The company 3M, which makes over 60,000 products, said Tuesday it will stop manufacturing toxic PFAS “forever chemicals” and work to discontinue use of PFAS in its products by the end of 2025.

The announcement comes amid a wave of lawsuits against the company and other manufacturers, alleging the per- and polyfluoroalkyl substances (PFAS) in their products have endangered human health and the environment. Meanwhile, more and more states are banning PFAS in a range of consumer goods, with California recently restricting the chemicals in clothing and cosmetics.

More than 20 years ago, 3M committed to phasing out two PFAS chemicals, PFOA and PFOS. But since then the company has manufactured various other PFAS, which belong to a class of thousands of chemicals.

“We know that 3M has known for decades that PFAS were harmful, said Lydia Jahl, a science and policy associate at the Green Science Policy Institute. “The writing was already on the wall and they’re just responding to that. I think they’re seeing that it’s expensive to produce PFAS because of all these lawsuits.”

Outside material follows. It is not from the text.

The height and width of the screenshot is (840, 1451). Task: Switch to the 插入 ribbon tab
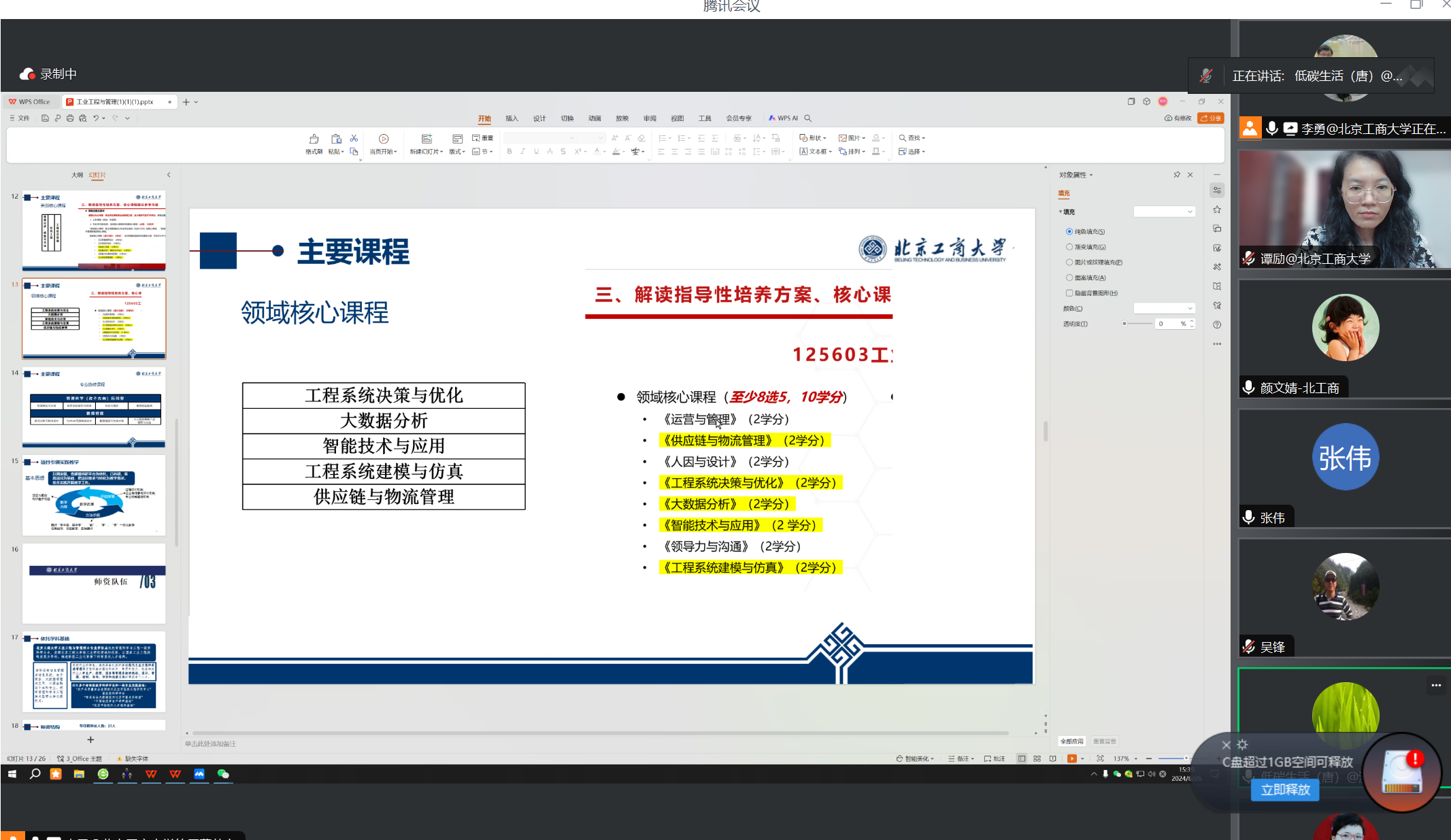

Scientists have found that PFAS exposure is linked to a range of health problems, including heightened risk for cancer, birth defects, and liver disease. Part of the chemicals’ danger is also how slowly they degrade and how they accumulate in the body over time. Today, PFAS are present in the blood of an estimated 97% of Americans and have been found in many drinking water systems across the country.

Even as it announced its intention to phase out PFAS in a press release, and despite abundant scientific evidence about the chemicals’ health risks, 3M claimed the chemicals are both safe and necessary.